Nevertheless the subsequent error cleanup path assumed such a lock would
uniformly need releasing. Identify the case by setting "desc" to NULL,
thus allowing the unlock to be skipped as necessary.
This is CVE-2024-31143 / XSA-458.
Coverity ID: 1605298
Fixes: d1b6d0a02489 ("x86: enable multi-vector MSI")
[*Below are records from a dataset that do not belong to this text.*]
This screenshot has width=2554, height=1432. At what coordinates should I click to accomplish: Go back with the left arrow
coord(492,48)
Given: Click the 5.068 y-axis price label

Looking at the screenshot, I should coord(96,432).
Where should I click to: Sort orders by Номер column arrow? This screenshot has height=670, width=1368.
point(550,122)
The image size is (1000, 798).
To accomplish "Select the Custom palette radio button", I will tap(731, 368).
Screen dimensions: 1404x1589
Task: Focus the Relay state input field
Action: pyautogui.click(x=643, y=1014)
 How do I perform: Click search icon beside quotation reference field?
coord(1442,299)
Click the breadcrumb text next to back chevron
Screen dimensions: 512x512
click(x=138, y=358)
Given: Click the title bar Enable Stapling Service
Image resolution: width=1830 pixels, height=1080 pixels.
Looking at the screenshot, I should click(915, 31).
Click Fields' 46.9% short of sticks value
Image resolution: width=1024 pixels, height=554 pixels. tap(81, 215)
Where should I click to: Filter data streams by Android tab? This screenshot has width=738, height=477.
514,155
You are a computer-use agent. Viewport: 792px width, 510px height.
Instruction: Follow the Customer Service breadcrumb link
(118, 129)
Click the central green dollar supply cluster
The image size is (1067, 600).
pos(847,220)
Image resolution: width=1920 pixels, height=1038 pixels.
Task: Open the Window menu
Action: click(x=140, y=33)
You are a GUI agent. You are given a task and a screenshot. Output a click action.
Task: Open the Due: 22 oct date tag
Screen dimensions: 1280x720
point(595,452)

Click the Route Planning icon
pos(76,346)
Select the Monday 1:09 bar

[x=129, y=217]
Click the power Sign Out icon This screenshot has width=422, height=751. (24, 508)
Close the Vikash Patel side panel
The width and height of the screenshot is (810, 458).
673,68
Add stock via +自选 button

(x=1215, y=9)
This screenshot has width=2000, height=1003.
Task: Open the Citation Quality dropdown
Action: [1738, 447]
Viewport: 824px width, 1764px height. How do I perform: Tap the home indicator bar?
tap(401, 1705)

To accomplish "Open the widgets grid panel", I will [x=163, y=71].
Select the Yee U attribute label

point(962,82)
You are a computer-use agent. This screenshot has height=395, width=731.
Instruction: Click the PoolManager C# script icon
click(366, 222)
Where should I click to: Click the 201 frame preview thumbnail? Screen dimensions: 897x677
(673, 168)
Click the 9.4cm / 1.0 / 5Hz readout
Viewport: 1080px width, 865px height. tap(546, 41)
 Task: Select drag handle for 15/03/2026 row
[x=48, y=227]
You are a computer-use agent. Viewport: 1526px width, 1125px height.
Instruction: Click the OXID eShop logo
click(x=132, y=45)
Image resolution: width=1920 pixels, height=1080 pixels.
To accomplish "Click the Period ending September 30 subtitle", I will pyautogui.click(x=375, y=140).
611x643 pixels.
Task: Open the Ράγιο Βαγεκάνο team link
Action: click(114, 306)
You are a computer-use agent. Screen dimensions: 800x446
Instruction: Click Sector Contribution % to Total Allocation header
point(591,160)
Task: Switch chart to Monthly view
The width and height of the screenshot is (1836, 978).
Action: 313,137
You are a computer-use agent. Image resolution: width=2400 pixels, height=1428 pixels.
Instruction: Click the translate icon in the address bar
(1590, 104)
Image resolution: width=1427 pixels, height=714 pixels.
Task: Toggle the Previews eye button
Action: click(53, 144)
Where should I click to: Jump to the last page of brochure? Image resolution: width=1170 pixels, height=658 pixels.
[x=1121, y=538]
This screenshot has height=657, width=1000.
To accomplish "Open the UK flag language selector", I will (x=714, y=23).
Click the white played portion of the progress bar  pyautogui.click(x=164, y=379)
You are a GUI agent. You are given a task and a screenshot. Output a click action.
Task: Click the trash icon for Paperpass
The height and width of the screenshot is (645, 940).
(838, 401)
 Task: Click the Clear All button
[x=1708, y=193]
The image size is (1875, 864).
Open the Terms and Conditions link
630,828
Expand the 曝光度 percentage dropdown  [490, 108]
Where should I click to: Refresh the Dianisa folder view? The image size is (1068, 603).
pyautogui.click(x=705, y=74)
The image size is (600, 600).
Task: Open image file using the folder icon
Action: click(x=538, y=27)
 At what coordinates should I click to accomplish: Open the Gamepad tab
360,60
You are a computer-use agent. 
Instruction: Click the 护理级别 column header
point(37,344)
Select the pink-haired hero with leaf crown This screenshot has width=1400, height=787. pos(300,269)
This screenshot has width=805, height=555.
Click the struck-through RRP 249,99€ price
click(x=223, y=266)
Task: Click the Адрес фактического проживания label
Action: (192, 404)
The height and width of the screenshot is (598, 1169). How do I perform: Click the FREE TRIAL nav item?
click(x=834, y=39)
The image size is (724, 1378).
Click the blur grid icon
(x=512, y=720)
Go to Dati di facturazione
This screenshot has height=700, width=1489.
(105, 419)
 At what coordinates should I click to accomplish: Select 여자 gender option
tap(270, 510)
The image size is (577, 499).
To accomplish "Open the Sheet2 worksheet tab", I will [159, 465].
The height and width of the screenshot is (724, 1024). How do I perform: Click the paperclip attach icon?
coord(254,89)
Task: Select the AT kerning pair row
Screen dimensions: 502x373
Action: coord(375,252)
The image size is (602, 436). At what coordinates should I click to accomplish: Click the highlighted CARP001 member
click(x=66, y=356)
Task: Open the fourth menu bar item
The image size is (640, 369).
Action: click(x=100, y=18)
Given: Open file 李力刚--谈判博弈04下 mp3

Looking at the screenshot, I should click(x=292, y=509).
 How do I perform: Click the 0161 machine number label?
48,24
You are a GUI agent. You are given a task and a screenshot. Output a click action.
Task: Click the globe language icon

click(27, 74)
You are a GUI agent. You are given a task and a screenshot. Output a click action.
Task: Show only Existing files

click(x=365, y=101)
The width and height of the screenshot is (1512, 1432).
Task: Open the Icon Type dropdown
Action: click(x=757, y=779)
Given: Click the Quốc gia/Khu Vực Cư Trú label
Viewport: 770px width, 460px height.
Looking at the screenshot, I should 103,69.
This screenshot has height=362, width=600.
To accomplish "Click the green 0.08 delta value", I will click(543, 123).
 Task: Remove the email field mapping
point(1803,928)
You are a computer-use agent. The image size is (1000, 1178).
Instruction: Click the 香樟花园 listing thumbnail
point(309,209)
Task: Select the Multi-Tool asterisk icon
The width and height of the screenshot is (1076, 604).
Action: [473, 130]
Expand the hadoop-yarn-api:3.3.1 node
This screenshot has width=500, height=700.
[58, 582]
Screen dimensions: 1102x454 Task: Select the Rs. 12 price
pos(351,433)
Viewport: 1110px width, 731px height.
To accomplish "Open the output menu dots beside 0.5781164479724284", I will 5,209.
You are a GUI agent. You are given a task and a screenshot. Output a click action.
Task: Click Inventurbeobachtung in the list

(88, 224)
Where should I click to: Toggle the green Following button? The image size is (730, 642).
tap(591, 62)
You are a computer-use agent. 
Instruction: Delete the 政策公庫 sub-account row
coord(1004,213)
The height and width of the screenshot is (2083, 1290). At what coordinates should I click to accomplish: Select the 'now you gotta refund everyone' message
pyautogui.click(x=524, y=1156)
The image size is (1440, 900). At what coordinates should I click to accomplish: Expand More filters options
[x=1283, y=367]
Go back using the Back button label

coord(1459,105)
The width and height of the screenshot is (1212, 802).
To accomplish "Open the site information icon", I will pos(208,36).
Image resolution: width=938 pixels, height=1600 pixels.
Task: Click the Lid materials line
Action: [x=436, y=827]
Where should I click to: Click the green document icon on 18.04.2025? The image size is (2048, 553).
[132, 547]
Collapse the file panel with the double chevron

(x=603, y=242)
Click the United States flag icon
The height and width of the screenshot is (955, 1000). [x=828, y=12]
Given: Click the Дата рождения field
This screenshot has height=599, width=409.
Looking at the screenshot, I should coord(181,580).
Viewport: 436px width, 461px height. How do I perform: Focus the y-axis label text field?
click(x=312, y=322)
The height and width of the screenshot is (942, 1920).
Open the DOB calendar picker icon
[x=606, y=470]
Signed-off-by: Jan Beulich <jbeulich@suse.com>
Reviewed-by: Roger Pau Monné <roger.pau@citrix.com>
--- a/xen/arch/x86/irq.c
+++ b/xen/arch/x86/irq.c
@@ -2286,6 +2286,7 @@ int map_domain_pirq(
set_domain_irq_pirq(d, irq, info);
spin_unlock_irqrestore(&desc->lock, flags);
+ desc = NULL;
info = NULL;
irq = create_irq(NUMA_NO_NODE, true);
@@ -2321,7 +2322,9 @@ int map_domain_pirq(
if ( ret )
{
- spin_unlock_irqrestore(&desc->lock, flags);
+ if ( desc )
+ spin_unlock_irqrestore(&desc->lock, flags);
+
pci_disable_msi(msi_desc);
if ( nr )
{